LarryJane491 commented 8 months ago

Hmm, now it's correct indeed. I'm not confident enough to reply, I'd need more information:

Did you download from github using the "Download as ZIP" button? If you did, the folder would be called "Lora-Training-in-Comfy-main". Remove the "-main".

Does your ComfyUI folder have a venv folder? Or a python_embedded folder? I think that could be the issue. Did you use the one-click install for ComfyUI? I did too, but then ditched it due to Python dependency issues. I think that could be the problem here. I'll dig a bit deeper here.

Wreckitchin commented 8 months ago

image3 image4

i downloaded it through the comfyui manager by just pasting in the github link everything seems to be in the right place tho

i am using the portable version of comfyui so maybe thats the issue

romainoir commented 8 months ago

@LarryJane491 Thank you for your quick reply Same as @Wreckitchin, It's a portable version of comfyUI and I've installed your repo via the manager.

Since There was that "accelerate error", I've install it locally (without venv) with python 3.10 ...but still not working. I've also try this : PS D:\ComfyUI_windows_portable\python_embeded> .\python.exe -m pip install accelerate but it seems it's already there : Requirement already satisfied: accelerate in d:\comfyui_windows_portable\python_embeded\lib\site-packages (0.24.1)

= = = = =

• _What to do_
Set down, word for word, the part of the ComfyUI thread starting with "image3 image4" and going on through "via the manager.".

• _Data segment_
= = = = =

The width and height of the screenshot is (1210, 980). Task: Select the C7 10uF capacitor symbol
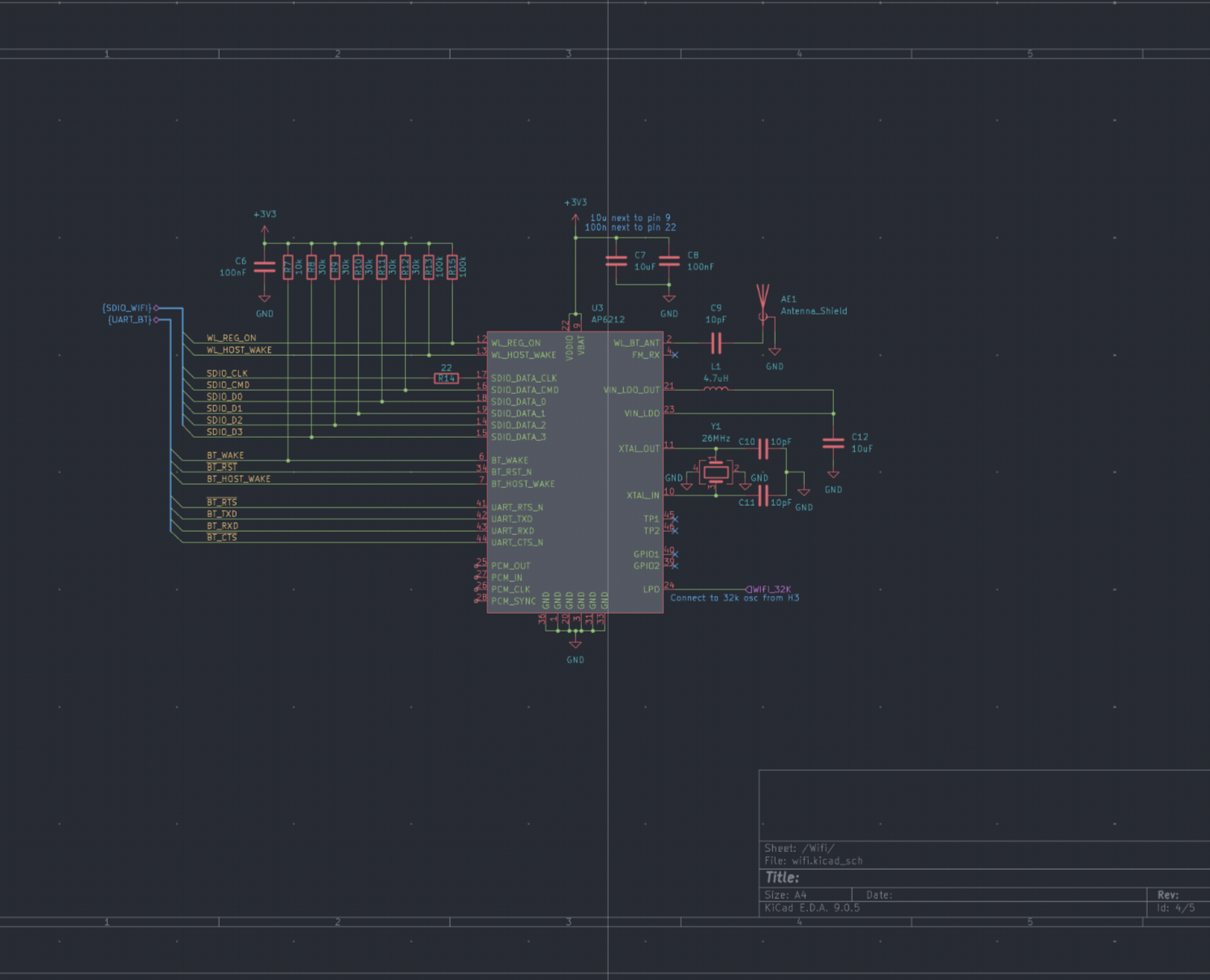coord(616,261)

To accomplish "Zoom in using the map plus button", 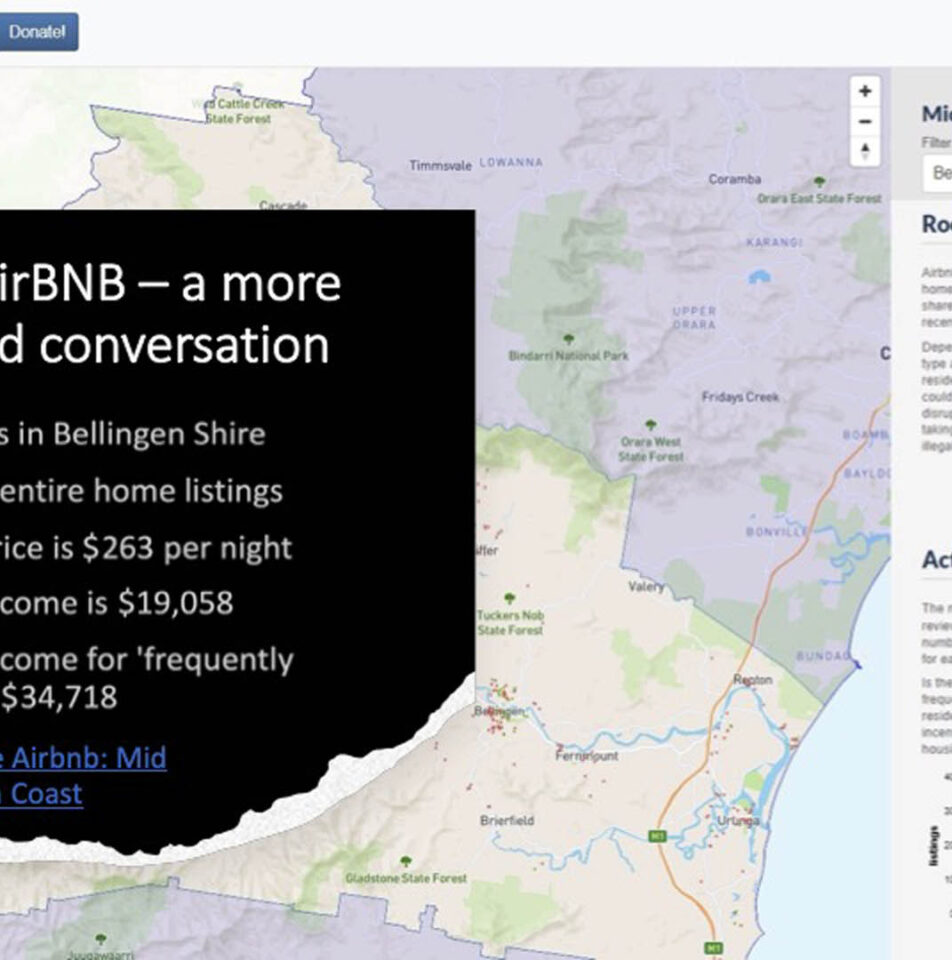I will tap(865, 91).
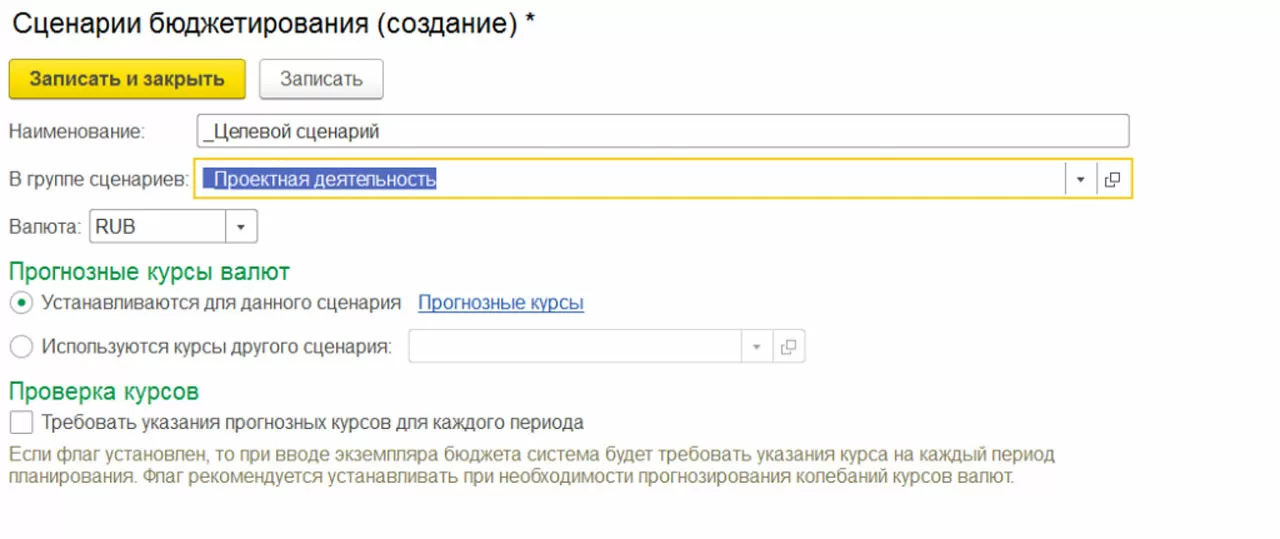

= = = = =

• _Written solution_
image3 image4

i downloaded it through the comfyui manager by just pasting in the github link everything seems to be in the right place tho

i am using the portable version of comfyui so maybe thats the issue

romainoir commented 8 months ago

@LarryJane491 Thank you for your quick reply Same as @Wreckitchin, It's a portable version of comfyUI and I've installed your repo via the manager.